No. no. That's nonsensical. 'Cause Bahamut was drastically changed and Tiamat was, too. Only the name actually carried over in either case.

And it still doesn't deal with him LITERALLY CALLING OUT FEMINISTS when he wrote about Tiamat as a "Hah hah! Look, Feminists! Woman Evil! Man Good! Gonna do something about it?!"

All of the "But it's historical myth!" stuff is just a red herring to the fact that he used Tiamat as a flag to wave at women's lib to try and piss them off in an outright sexist attack.

The fact that y'all're both distracted by trying to connect to the Mesopotamian deity doesn't negate the fact that Gygax himself went "Look! I'm using Tiamat to be sexist!"
 

So Tiamat was directly inspired and Bahamut was just a cool name choice?

Because they're both from the same myths. Why was one drastically altered and the other not?

Because if someone is looking for a Dragon of Chaos and Dragon of Law in popular myth books of the time, there is (as far as I can tell) one Dragon that stands out. Tiamat with Chaos. There isn't one for Law. So one is obvious and the other is shunted into just finding a name that sounds good with Tiamat.

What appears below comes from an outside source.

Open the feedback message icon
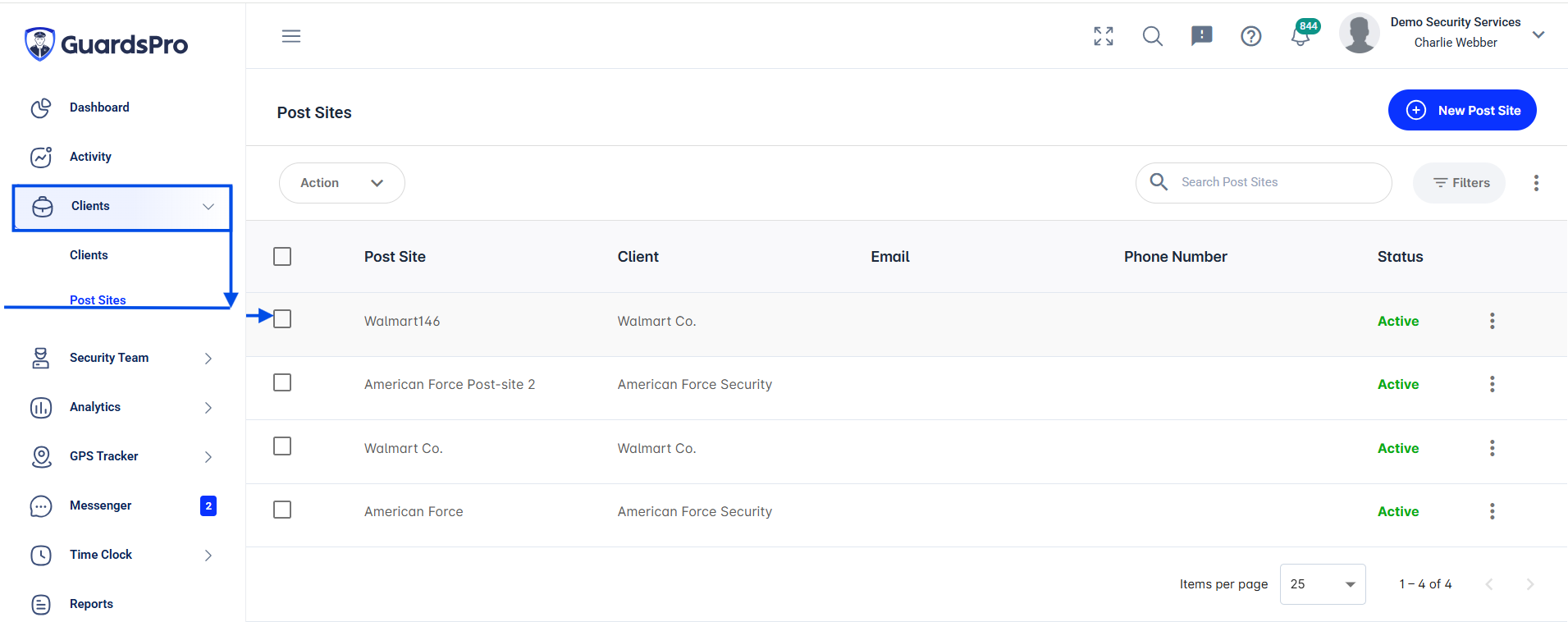Screen dimensions: 1568x622 pos(1202,36)
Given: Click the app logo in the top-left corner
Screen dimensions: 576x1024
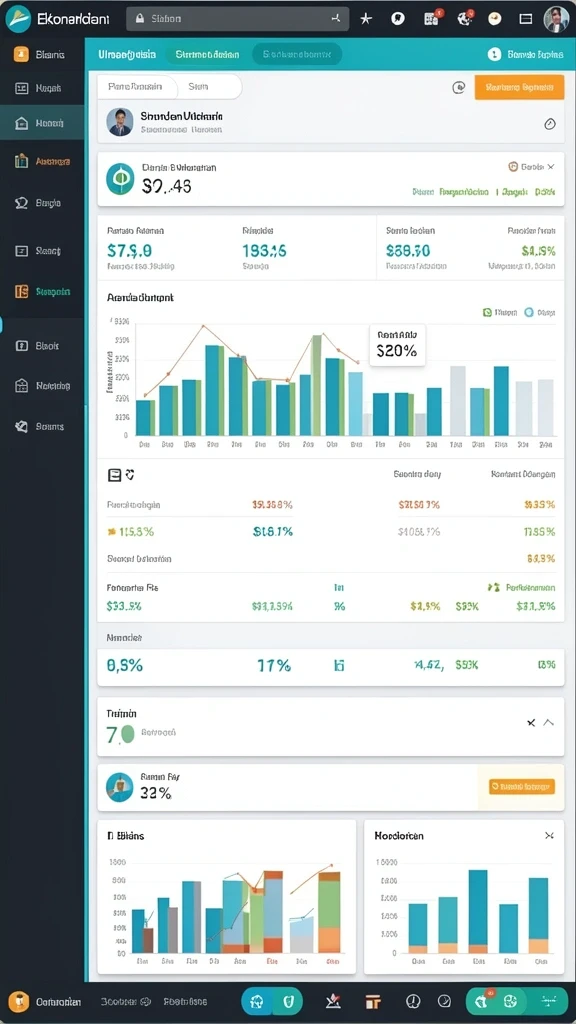Looking at the screenshot, I should [18, 19].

I'm not distracted from his sexism. I've repeatedly mentioned it when I bring it up. It's obvious from the quote he made. It doesn't seem to matter why he chose Tiamat as far as the follow up quote goes.

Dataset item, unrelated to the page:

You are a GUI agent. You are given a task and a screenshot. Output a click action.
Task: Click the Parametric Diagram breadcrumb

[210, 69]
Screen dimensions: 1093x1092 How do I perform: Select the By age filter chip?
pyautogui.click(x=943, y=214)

So why do I bring it up? Because the claim that he just happened to choose Tiamat randomly as a name for a dragon of chaos strikes me as completely insipid and it annoys me. I hate when things are unnecessarily added to weaken a claim I agree with.
 

Scholarly works notwithstanding, Tiamat is literally listed under both Chaos and Dragon in a popular general audience myth books at the time. In a few books it is the literally the only obvious choice for a Dragon of Chaos. (Including ones in the Moldvay list put together with the help of the Librarian in Lake Geneva).

Bahamut? Yup, fish thing chosen for the name. Five heads? Matches the five types of dragon and nothing in myth. Him enjoying the Dragon of Chaos was female and making a dig to show his disdain for feminists yup.

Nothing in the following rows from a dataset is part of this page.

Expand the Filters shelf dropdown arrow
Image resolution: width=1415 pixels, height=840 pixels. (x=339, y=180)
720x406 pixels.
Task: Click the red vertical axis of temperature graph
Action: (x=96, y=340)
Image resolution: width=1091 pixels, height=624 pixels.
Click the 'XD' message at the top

Acting like Tiamat was just a cool name choice for a chaotic dragon god with no other connection to dragons or chaos at the time seems bizarre and unsupported by the evidence to me. I'm not sure why anyone would weaken an otherwise iron clad argument EGG was sexist by giving those who want to disagree easy things to distract with.
I feel like that part where he follows up the choice by literally saying the ;Women's Libbers' line is why it was chosen and then the defenders are very purposefully ignoring the fact that--once again--the person pointing out the bigotry is Gygax himself.
 

I feel like that part where he follows up the choice by literally saying the ;Women's Libbers' line is why it was chosen and then the defenders are very purposefully ignoring the fact that--once again--the person pointing out the bigotry is Gygax himself.

Yes. He was happy to gloat that the only obvious dragon of chaos out there was female because it fit his sexist world view, and he made a childish dig proclaiming it.

(It doesn't feel like it is nearly the dig he seems to think it is if he made the comment about a random name he just chose out of nowhere.)